Resources: - /home/lewibs/github/encache1/encache1/main/server/template.yaml — GPU_MAX_WAIT_MS absent from MemoriesChatFunction env - /home/lewibs/github/encache1/encache1/main/server/api/memories/chat/app.py — inference in handle_chat(), no timeout wrapper - /home/lewibs/github/encache1/encache1/main/app/app/chat.tsx:99 — "Sorry, I couldn't process that" on catch - /home/lewibs/github/encache1/encache1/main/app/lib/api/memory/chatWithMemory.ts — throws Error("No answer received") if no answer; client timeout 60s but API GW fires first
Failure Timeline (from CloudWatch)
| Time (UTC) | Event | Duration | Outcome |
|---|---|---|---|
| 03:54:00 | GPU stopped → start_instances → no URL | 2s | Fallback "GPU starting" message |
| 03:54:46 | GPU still starting → health poll → exhausted max_wait=20000, elapsed=30261 | 30s | Fallback (overshoot bug) |
| 03:57:36 | GPU healthy (elapsed=152ms, retries=0) → inference | 3s | Success |
| 05:13:44 | GPU stopped → start_instances → no URL | 2s | Fallback |
| 05:16:08 | GPU starting → health poll → exhausted max_wait=15000, elapsed=30255 | 30s | Fallback (overshoot bug still in old deploy) |
| 05:18:39 | GPU healthy → inference | 43s | Lambda completed OK but API GW returned 504 |
| 05:25:23 | GPU healthy → inference | 3s | Success (fast query) |
| 05:25:36 | GPU healthy → inference | 41s | Lambda completed OK but API GW returned 504 |
| 05:26:17 | GPU healthy → inference | 44s | Lambda completed OK but API GW returned 504 |
The 05:16 overshoot event (elapsed_ms=30255 with max_wait_ms=15000) is from before the backoff-cap fix was deployed.
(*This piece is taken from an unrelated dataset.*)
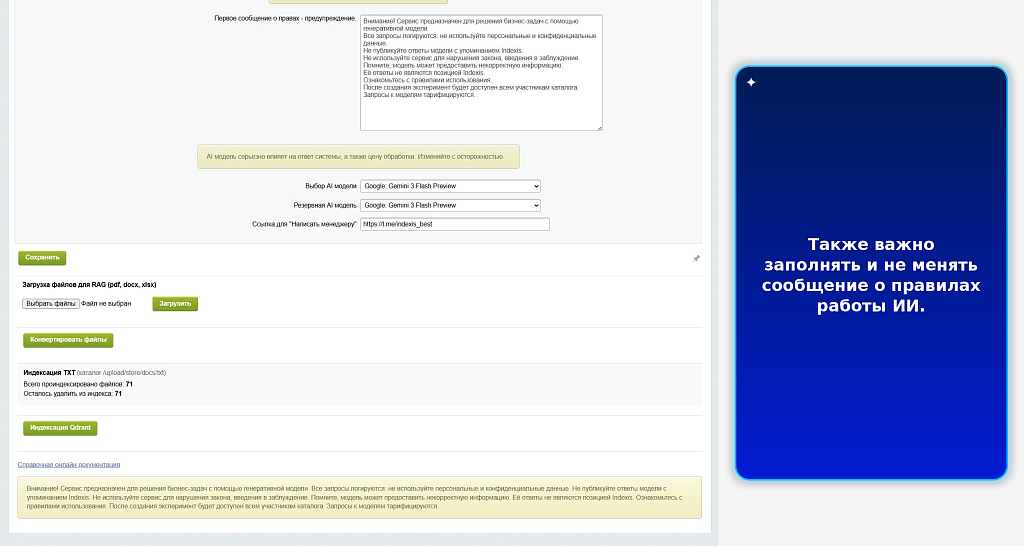
Task: Click the Выбрать файлы file chooser button
Action: [51, 304]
The fix IS in the code now (sleep_ms = min(retry_delay_ms, remaining_ms)), but the env var was stripped by the subsequent deploy.
Failing Path: Slow Inference 504
Mobile app → POST /memories/chat → Cloudflare → API Gateway (29s limit)
→ Lambda invokes → GPU health OK (fast) → ReasoningAgent.answer() (40-44s)
→ API Gateway fires 504 at 29s → mobile app catch block → "Sorry, I couldn't process that"
→ Lambda continues running in background → logs "completed duration_ms=44018"
Fix Applied (This Session)
Fix 1: Restore GPU_MAX_WAIT_MS=15000 in template.yaml
Added GPU_MAX_WAIT_MS: "15000" to the MemoriesChatFunction environment variables in template.yaml. This prevents the GPU health-poll path from timing out the Lambda when GPU is cold-starting.
Fix 2 (not applied — architectural): Slow inference 504
The slow inference path cannot be fixed with a timeout change — 29s is the API Gateway hard limit and inference takes 40-44s. The correct fix is async chat (Lambda returns immediately, background worker generates answer, client polls). This requires a larger architectural change and is tracked separately.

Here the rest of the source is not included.